Your objective: Copy out every line holding the string "Mitsubishi" from the records below.

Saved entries
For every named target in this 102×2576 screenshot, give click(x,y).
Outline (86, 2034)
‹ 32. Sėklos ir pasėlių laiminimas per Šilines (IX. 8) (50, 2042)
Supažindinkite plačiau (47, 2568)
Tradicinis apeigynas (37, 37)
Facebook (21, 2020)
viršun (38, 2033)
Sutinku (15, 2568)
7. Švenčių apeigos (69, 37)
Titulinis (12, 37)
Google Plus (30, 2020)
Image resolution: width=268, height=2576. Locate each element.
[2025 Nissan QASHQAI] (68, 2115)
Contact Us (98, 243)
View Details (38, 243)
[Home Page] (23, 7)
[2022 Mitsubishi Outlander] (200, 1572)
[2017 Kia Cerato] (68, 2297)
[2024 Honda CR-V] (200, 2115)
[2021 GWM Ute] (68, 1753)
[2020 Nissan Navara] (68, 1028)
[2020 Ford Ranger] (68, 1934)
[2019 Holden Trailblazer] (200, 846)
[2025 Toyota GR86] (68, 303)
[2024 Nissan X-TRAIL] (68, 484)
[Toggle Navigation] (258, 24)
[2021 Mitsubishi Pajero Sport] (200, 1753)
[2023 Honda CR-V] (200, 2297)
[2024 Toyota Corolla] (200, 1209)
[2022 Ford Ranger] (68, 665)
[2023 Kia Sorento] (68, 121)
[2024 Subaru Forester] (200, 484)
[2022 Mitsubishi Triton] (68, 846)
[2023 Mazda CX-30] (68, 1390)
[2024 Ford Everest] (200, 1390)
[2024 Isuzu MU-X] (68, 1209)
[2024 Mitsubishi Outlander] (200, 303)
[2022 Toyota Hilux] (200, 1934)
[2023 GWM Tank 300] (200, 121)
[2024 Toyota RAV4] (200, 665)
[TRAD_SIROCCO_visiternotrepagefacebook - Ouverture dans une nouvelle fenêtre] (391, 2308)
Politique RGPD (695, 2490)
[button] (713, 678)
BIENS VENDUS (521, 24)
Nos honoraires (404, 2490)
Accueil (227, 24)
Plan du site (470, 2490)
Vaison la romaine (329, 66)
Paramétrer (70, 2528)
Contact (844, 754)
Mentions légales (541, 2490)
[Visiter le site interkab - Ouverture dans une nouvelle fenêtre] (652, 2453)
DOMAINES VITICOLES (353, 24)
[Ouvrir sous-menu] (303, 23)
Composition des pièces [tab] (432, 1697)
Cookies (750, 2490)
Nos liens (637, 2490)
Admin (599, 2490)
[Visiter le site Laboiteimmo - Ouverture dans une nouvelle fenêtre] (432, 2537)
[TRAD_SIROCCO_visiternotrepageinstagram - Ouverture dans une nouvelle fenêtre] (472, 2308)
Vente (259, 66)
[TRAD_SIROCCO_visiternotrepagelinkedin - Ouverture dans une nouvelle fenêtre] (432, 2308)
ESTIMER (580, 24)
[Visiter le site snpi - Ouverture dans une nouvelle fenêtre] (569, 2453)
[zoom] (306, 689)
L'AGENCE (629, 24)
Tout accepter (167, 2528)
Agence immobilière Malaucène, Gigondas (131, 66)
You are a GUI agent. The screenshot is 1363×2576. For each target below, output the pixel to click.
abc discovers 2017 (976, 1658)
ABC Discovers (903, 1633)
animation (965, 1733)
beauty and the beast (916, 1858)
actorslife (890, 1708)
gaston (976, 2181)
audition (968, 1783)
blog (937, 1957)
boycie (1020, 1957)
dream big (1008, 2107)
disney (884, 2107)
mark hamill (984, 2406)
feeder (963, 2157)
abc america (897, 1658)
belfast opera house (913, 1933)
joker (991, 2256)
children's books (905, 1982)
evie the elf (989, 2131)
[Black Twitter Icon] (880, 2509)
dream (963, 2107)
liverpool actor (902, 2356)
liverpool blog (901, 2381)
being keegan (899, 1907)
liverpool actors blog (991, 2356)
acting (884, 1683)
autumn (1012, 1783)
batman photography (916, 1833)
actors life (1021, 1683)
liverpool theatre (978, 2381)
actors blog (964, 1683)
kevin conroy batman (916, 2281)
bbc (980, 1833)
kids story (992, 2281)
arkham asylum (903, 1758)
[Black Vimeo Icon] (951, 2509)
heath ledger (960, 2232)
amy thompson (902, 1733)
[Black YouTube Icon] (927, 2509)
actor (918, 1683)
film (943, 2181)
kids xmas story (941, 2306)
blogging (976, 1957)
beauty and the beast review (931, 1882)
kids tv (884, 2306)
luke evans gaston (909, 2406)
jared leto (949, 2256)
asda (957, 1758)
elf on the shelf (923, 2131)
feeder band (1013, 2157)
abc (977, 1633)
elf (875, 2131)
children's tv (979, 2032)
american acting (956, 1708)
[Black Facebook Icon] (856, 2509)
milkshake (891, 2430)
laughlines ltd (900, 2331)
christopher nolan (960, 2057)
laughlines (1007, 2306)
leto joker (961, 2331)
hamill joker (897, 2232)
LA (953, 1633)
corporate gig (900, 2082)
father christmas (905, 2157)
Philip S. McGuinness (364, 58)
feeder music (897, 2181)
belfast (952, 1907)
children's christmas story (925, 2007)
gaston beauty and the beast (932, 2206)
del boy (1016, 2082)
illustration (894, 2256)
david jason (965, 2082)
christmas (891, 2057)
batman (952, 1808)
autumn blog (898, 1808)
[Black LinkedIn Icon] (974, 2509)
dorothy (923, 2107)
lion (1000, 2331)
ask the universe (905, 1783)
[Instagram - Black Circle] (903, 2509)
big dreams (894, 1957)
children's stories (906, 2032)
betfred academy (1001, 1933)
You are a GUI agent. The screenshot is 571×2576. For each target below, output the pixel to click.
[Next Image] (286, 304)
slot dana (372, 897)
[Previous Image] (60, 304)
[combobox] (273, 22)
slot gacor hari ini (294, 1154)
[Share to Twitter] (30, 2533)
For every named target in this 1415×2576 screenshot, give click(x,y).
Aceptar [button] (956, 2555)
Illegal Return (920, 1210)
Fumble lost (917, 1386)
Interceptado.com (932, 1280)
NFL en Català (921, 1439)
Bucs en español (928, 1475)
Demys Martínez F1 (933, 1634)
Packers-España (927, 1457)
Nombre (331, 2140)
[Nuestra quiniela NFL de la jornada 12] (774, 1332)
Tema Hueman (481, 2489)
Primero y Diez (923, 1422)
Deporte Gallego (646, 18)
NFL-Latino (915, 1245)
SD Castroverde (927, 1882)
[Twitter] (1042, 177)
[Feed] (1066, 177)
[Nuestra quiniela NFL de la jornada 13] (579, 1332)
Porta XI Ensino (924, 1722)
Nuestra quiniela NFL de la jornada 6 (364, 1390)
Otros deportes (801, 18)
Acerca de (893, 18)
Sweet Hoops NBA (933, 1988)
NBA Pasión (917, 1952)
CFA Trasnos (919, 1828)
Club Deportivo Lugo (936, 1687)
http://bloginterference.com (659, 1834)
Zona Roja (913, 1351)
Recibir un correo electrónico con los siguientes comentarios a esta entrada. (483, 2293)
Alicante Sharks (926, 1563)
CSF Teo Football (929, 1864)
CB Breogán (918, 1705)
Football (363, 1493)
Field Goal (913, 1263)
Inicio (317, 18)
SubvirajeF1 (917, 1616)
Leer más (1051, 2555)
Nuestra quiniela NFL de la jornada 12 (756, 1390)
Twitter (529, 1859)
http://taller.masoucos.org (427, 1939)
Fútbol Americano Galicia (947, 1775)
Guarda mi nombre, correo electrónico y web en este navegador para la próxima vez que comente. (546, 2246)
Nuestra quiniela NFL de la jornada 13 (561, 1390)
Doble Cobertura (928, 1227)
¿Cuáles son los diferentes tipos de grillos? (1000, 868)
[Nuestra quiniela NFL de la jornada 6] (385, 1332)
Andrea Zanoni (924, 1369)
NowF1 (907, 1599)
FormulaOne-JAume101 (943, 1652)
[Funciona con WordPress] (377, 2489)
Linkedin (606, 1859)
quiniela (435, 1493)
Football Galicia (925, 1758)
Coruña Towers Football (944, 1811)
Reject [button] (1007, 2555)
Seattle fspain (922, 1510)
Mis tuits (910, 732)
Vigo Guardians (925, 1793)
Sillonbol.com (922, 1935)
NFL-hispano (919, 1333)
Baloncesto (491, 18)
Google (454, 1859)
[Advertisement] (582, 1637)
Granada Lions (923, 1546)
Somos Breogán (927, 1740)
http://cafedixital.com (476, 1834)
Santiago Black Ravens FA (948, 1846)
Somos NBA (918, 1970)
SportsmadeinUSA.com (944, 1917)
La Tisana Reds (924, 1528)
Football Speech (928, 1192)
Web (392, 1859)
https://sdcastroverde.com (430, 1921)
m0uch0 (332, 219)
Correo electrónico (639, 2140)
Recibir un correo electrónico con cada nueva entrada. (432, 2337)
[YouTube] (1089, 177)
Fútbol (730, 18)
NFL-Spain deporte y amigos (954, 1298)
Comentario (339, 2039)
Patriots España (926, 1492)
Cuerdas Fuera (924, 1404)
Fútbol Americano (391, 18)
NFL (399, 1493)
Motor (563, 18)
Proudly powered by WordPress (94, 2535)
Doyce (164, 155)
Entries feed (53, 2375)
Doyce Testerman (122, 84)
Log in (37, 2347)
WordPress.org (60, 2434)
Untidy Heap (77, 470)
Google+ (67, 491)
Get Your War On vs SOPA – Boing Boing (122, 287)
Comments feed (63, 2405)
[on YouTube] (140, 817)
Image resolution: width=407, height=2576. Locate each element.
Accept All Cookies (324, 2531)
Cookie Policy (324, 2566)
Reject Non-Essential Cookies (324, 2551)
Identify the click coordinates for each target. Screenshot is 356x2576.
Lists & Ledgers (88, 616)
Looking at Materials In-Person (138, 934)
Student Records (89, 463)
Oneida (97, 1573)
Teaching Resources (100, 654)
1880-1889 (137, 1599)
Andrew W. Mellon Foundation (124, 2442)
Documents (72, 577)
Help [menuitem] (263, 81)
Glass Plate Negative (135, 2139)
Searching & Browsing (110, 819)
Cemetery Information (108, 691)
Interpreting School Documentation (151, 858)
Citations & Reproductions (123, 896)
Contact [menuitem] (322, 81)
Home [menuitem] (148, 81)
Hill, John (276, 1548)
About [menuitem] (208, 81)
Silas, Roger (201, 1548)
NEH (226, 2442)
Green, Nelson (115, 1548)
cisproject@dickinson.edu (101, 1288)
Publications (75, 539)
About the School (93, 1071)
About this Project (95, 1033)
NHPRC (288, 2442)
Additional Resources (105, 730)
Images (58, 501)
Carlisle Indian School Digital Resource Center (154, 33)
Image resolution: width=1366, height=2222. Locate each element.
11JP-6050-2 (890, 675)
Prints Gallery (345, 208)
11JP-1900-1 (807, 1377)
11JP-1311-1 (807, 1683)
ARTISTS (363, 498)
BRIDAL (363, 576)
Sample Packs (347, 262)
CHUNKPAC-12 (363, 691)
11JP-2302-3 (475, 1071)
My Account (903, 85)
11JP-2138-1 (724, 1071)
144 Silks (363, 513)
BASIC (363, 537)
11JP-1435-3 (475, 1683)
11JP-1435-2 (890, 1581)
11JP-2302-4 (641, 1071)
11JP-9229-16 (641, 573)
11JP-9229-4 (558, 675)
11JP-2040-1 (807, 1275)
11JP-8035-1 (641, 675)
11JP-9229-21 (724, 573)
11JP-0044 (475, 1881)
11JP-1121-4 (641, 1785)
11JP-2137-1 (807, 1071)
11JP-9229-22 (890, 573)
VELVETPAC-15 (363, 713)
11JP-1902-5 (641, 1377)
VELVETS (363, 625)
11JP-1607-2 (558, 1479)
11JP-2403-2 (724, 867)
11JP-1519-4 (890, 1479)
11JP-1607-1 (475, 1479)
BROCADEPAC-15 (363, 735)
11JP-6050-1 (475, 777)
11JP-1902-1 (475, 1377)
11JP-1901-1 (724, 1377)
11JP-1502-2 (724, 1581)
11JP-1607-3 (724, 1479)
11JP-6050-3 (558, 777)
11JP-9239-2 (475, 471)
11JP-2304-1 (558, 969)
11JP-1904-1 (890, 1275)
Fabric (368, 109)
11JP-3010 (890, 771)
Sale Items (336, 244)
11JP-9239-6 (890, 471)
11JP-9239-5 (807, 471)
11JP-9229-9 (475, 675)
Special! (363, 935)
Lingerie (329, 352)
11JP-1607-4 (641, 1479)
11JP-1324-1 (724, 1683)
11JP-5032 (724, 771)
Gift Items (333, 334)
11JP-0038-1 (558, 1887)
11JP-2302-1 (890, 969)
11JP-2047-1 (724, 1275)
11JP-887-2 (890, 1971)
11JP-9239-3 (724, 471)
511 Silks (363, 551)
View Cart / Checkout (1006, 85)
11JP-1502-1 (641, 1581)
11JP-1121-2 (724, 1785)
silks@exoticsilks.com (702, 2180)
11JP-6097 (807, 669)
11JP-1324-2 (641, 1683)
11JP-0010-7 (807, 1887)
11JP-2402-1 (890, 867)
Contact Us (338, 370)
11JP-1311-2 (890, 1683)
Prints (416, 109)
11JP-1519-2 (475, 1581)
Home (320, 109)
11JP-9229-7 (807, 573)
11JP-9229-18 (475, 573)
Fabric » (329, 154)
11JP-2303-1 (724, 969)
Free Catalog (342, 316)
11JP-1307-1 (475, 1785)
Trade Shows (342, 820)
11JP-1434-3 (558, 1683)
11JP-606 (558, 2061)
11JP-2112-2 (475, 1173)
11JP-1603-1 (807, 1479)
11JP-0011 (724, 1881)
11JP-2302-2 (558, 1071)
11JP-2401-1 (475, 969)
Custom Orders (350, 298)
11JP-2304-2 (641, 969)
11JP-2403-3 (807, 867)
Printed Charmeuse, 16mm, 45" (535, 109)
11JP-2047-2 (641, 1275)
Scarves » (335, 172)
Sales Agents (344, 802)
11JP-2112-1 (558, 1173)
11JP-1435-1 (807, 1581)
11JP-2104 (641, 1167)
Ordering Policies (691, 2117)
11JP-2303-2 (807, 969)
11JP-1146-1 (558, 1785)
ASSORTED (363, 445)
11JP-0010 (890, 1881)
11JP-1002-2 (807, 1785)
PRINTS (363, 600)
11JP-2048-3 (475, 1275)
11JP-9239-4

Your response:
[2022 Mitsubishi Outlander] (200, 1572)
[2021 Mitsubishi Pajero Sport] (200, 1753)
[2022 Mitsubishi Triton] (68, 846)
[2024 Mitsubishi Outlander] (200, 303)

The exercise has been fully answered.